Grundsätzlich gilt, je früher der Hund bei mir vorgestellt wird, umso besser, denn es ist viel weniger aufwändig "Kleinigkeiten" zu behandeln. Haben sich diese aber bereits über einen längeren Zeitraum festgesetzt, sind häufig mehrere Strukturen betroffen, der Schmerzzustand und die Schonhaltung bereits chronisch und die Behandlung dementsprechend aufwändig. 

Wenn Sie einen der folgenden Punkte an Ihrem Hund feststellen, könnte eine physiotherapeutische Behandlung angebracht sein:

- der Hund zeigt eine plötzliche oder wiederkehrende Lahmheit

- der Hund zieht beim Laufen immer wieder ein Bein hoch

- der Hund belastet ein Bein weniger als die anderen

- der Hund läuft steif/lahmt nach dem Aufstehen

- der Hund hat einen schaukelnden/unsicheren Gang

- der Hund mag nicht gern ins Auto/aus dem Auto/aufs Sofa steigen

- der Hund mag keine Treppen gehen

- der Hund verhält sich aggressiv gegenüber Artgenossen und hält diese auf Abstand

- der Hund zeigt eine untypische Bewegungsunlust

- Sie hören beim gehen die Krallen schleifen/die Krallen sind sehr abgewetzt

- der Hund legt sich immer schnell hin, auch in fremder Umgebung

- der Hund lässt sich an manchen Stellen nicht mehr gern anfassen/weicht aus

- der Hund zieht den Rücken nach oben

- der Hund ist in irgendeiner Situation aggressiver/ängstlicher/schreckhafter geworden, zieht sich mehr zurück oder ist             teilnahmsloser als früher

- der Hund geht beim spazieren gehen hauptsächlich im Trab

- der Hund wird schnell müde

Gut zu wissen:

Hunde haben einen sehr stark ausgeprägten "Will to please", das heißt sie versuchen immer ihrem Herrchen/Frauchen zu gefallen. Das bedeutet auch, dass sie versuchen Schmerzen sehr lange vor ihrem Herrchen/Frauchen zu verstecken. Denn sie wollen für ihre Familie alles geben und stark sein. Dadurch können Schmerzen und Probleme oft erst viel zu spät erkannt werden, nämlich dann wenn schon etwas wirklich "kaputt" ist und der Hund nicht mehr anders kann als Schmerzsymptome zu äußern. 

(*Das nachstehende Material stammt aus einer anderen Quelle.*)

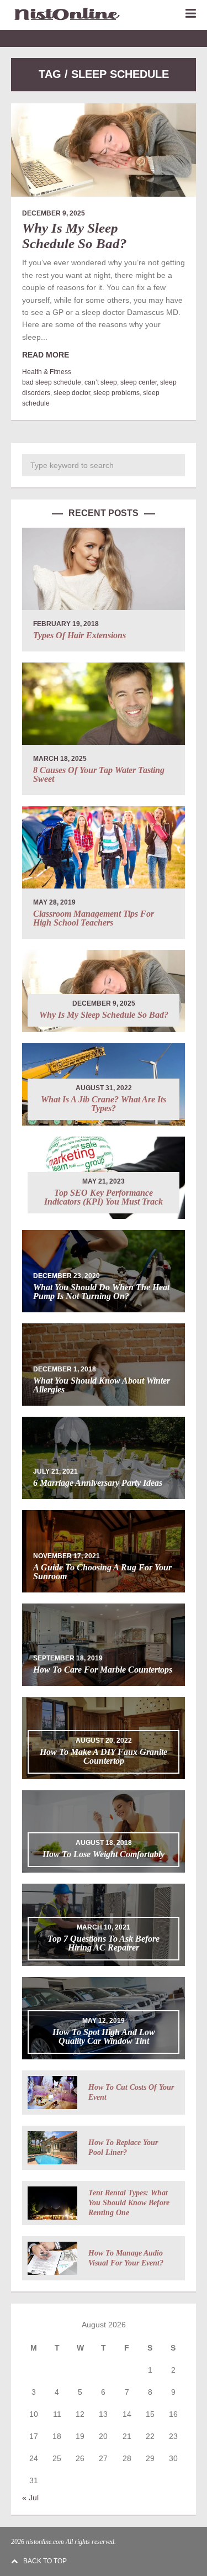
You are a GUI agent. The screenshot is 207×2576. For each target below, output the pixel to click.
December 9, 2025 (53, 213)
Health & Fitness (46, 372)
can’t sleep (100, 382)
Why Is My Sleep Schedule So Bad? (74, 235)
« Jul (30, 2497)
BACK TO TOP (45, 2561)
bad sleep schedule (51, 382)
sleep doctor (72, 393)
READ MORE (45, 354)
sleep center (138, 382)
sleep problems (116, 393)
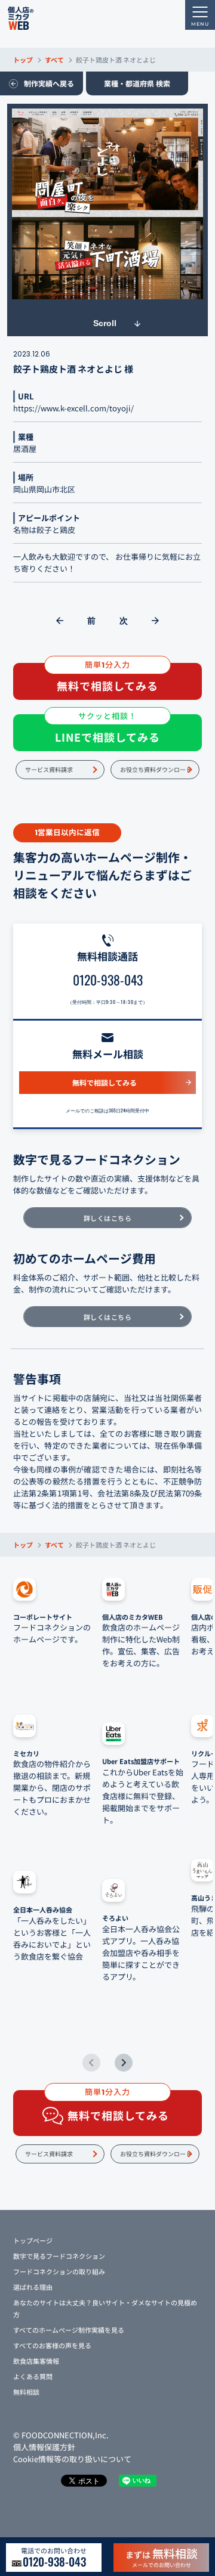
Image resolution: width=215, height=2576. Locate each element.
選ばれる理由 (33, 2287)
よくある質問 (33, 2376)
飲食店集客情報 (36, 2361)
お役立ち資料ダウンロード (156, 769)
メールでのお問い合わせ (161, 2557)
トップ (23, 59)
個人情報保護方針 (44, 2447)
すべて (54, 59)
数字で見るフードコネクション (59, 2256)
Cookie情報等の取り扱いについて (72, 2459)
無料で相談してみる (104, 1082)
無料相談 (26, 2392)
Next (124, 2063)
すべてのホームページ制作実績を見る (68, 2330)
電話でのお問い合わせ (54, 2557)
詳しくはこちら (108, 1218)
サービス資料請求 (49, 769)
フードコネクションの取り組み (59, 2271)
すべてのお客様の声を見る (52, 2345)
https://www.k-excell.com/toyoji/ (73, 408)
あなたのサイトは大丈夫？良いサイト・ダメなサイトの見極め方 (105, 2308)
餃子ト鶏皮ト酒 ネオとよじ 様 (73, 368)
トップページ (33, 2240)
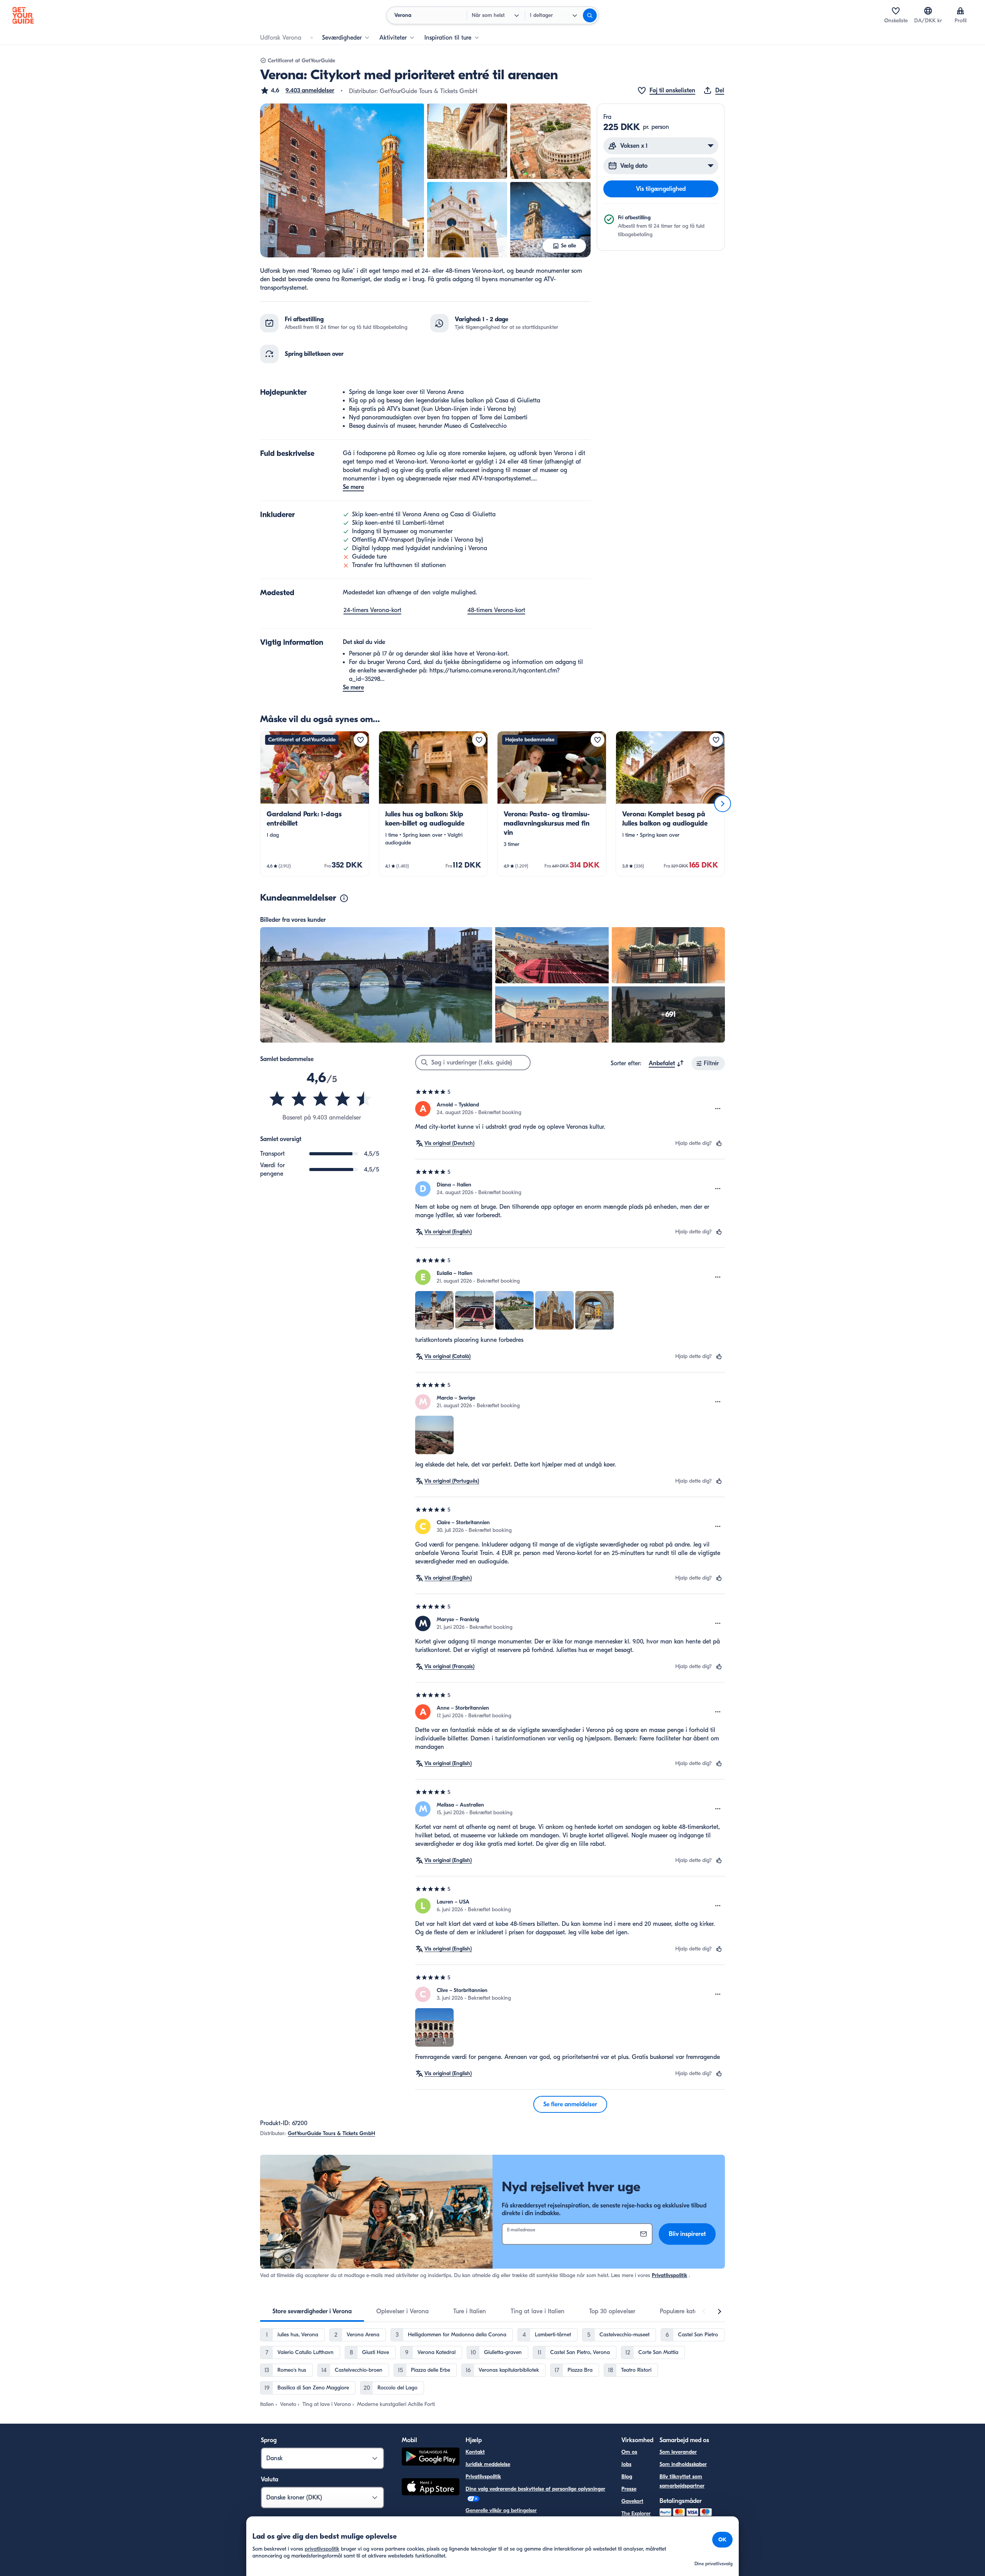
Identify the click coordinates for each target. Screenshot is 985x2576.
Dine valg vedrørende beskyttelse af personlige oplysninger (535, 2489)
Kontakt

Deshalb ist es ratsam, alle 6 Monate vorsorglich einen Termin für Ihren Vierbeiner zu vereinbaren. So kann ich kleinere Probleme wie z.B. Verspannungen, Dysbalancen oder vereinzelte Blockaden behandeln und verhindern, dass aus dem kleinen Problem ein großes wird. 

Auch wichtig:

 

Bei Hunden sagt das Alter nichts über den Gesundheitszustand aus! Auch ein sehr junger Hund, der gerade erst ausgewachsen ist, kann schon massive Probleme und Schmerzen haben. Gerade junge Hunde zeigen diese Schmerzen aber nicht sondern versuchen einfach drüberzulaufen.